Figure 5: Residuals for Logistic Growth Rate

1975 Population Prediction

Table 1 shows the population estimated by each of the models, calibrated from 1945 to 1965, as well as an additional logistic model that was calibrated over 1925 until 2005. The result show how the logistic model is much more accurate when giving more data to work with. The arithmetic benefits from the fact that the population was consistently growing during the post war boom. The geometric and 20 yr logistic models both suffer from the small data set used for calibration. The declining growth rate successfully captures the lower population growth rate that occurred as the baby boom ended, but would likely not predict accurately much further into the future as the rate continues to decrease in the model, but rises again in the census data.

Table 1:1975 Population Estimates

When predicting population it is highly useful to have a large data set to rely on if using any of these models. The models give a decent rough estimate, but more in depth analysis would lead to a higher degree of accuracy. Looking at land use agreements and economic stability and factoring both into the models would improve the models significantly.

Part 2

For predicting the 2017 population of Edmonton I calibrated the arithmetic, declining growth and geometric models using the population from 1989 until 2006. The current 10-year trend shows much more growth compared to the late to mid nineties but I felt that four data points would again lead to inaccurate estimations for most of the models. I used the logistic model twice, once with a 20-year (1986 to 2006) calibration and once with an 80-year (1925 to 2005) year calibration. (This can be found in Appendix E: 80-year Logistic.) The 20-year interval was chosen to mimic the other models, while still providing easy data to calibrate the model with. The 80-year was chosen to compare how the model would work given an abundance of data. The results are shown in Table 2, while the trend is shown in Figure 6. A larger plot of Figure 6 can be found at the end of the report.

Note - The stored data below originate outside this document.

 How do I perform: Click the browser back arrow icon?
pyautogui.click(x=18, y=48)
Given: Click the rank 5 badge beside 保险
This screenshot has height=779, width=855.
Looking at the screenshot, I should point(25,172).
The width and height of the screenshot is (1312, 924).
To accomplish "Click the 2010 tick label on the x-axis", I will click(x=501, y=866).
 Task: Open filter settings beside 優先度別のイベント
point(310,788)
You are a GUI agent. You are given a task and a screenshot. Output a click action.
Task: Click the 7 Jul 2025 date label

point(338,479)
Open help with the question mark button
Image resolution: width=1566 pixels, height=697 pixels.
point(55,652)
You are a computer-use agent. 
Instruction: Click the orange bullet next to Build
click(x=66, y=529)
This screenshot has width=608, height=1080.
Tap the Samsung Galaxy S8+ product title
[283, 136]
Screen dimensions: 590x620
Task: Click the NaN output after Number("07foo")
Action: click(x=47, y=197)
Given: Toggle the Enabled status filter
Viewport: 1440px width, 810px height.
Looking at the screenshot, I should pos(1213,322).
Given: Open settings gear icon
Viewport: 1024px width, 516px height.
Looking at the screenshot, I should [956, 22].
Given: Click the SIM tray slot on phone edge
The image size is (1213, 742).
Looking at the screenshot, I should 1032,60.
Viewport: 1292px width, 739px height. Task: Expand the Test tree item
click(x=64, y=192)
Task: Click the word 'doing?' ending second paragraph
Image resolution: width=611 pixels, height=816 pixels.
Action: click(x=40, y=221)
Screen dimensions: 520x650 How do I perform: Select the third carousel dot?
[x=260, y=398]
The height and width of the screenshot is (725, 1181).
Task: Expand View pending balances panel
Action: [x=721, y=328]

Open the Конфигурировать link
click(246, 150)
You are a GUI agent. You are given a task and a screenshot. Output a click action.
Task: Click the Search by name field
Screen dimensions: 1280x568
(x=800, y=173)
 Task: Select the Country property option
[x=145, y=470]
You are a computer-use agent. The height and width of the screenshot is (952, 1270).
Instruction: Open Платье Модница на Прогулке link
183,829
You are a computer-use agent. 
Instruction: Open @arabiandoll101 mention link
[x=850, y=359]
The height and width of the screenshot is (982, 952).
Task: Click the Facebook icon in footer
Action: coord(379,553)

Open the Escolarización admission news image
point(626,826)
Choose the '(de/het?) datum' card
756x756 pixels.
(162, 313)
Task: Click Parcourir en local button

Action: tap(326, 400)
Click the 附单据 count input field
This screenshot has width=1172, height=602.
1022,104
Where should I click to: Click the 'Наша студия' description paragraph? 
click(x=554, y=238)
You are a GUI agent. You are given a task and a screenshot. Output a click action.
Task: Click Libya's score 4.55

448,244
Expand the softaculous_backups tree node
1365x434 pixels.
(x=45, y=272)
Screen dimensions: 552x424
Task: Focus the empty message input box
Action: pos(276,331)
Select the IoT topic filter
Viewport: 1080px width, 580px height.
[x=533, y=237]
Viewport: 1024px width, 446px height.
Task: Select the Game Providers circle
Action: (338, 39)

Table 2: 2017 Population Estimates

Figure 6: 2017 Population Estimation

Figure 6 shows that most of the models follow the same basic trend of a gradual increase in population at a constant rate. The exception is the 20-year logistic curve, the rate of which increases sharply as the years progress. This is likely following the same trend that was found in the calibration data, a period of slow growth (1986 to 1996) followed by a period of high growth (1996 to 2006). Figure 7 shows the historic population trend since 1921. The population of Edmonton is experiencing another period of rapid growth. Because of this I would recommend using the geometric model to predict the population in 2017. I believe this is a valid choice as Edmonton currently has the economic strength to maintain this growth for that period of time. Over the short term the geometric model should prove accurate, however if economic conditions change, it is likely that this would result in a gross overestimation of population. This is because the geometric model does not handle decreases in growth rate well.

Figure 7: City of Edmonton Historic Populations

Part 3

To predict Edmonton’s per-capita water demand I used the arithmetic model calibrated using the data from 1990 until 2005. I feel this would give the most accurate picture of the current declining water usage, due to conservation practices that have been implemented. Using this method I found the per-capita water use to be 363 L/person/day in 2017. (This can be found in Appendix F: Water Use.) The trend in predicted water usage from 2006 until 2017 is shown in Figure 8.

Figure 8: Estimate Per-Capita Water Demand

More information would be necessary to more accurately predict future water demands. Both potential industrial and residential growth should be considered. If industry introduces users with an abnormally high water demand it may result in an increase in per capita demand, even though personal use may have dropped. Residential growth should not be forgotten because as more new homes are built, most will take advantage of newer water saving appliances decreasing the residential per-capita demand. It is important to note that the trend shown in Figure 8 cannot sustain itself as it would eventually reach a limit of water usage governed by the efficiency of appliances, industrial processes, and basic personal needs.